Deploying With The Portal

You can also deploy this API on Salad using the Salad Portal.

Select or Create the organization and project you want to work with, then click the "Deploy a Container Group" button.

  1. Give your container group a name that is unique within this organization and project.

  2. Select the saladtechnologies/asr-api:latest-distil-whisper-distil-large-v2 image to deploy distil-whisper large v2, using BetterTransformers.

  3. Set your replica count. We recommend at least 3 replicas for production use.

  1. Set the CPU to 2, and the memory to 8 GB.

  1. Set the GPU to 1x RTX 3080 Ti (Or another GPU. We haven't done comprehensive testing on all GPUs, so your mileage may vary).

  1. Configure the Startup Probe. This is used to determine when the container is ready to accept requests.
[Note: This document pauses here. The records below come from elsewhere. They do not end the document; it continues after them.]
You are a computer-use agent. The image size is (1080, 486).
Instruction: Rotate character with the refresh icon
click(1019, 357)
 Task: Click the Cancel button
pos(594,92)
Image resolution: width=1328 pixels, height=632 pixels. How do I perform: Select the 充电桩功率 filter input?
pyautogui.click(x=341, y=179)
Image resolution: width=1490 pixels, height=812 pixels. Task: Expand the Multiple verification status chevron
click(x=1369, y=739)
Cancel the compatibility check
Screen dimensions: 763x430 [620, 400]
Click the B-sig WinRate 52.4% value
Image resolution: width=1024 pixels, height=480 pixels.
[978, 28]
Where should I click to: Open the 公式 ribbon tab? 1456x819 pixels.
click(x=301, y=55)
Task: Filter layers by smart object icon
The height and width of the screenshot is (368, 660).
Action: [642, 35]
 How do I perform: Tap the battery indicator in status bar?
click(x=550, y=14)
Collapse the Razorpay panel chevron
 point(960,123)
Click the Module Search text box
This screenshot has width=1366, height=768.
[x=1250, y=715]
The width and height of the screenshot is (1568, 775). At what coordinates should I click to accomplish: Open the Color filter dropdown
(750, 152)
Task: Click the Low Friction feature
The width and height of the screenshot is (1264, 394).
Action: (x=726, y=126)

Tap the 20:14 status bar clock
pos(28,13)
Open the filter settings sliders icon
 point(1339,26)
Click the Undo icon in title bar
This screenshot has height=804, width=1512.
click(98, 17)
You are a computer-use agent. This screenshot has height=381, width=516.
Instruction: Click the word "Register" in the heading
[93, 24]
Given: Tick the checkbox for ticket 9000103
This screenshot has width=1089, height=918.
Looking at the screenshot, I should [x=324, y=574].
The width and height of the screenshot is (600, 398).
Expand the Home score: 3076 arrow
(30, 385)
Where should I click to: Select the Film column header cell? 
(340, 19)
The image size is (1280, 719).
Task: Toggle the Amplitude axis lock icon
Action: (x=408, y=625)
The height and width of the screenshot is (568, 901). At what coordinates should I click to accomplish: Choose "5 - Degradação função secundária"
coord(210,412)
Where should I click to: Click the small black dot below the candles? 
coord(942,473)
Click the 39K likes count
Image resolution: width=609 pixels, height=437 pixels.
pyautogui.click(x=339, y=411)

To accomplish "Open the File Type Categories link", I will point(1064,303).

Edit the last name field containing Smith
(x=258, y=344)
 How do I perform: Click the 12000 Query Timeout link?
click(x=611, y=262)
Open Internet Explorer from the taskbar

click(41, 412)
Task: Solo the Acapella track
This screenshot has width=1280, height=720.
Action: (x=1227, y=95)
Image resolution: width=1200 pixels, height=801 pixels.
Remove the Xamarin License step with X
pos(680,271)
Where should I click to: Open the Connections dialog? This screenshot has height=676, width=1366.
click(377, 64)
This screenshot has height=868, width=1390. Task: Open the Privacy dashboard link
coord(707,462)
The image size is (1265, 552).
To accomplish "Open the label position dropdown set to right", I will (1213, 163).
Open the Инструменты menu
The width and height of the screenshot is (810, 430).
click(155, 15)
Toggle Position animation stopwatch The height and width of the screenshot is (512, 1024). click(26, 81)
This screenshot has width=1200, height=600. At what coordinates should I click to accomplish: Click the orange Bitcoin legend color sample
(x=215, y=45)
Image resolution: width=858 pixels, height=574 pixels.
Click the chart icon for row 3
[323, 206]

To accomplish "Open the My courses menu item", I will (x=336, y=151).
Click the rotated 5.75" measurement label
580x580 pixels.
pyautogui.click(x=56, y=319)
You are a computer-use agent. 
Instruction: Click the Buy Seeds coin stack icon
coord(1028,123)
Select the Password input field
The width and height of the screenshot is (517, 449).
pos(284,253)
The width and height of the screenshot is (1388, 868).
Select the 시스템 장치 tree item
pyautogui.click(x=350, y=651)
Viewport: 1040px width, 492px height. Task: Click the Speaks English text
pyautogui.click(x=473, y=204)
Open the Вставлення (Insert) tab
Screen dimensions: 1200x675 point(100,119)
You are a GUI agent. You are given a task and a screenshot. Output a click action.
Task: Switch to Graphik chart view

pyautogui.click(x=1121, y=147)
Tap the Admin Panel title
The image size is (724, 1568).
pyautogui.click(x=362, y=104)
Select the HTTP protocol, set the path to /hc, and the port to 8000. Set the initial delay, period, and timeout to 1. Set the success threshold to 1, and the failure threshold to 20. If you are using an image that downloads the model weights at runtime, you should increase intial delay to 10 or more, and a failure threshold of 180 to allow up to 3 minutes for the container to start.

  1. Enable networking for port 8000, and choose authenticated or not authenticated. If you choose authenticated, you will need to provide an API key when making requests.

  1. Click "Deploy" to deploy your container group.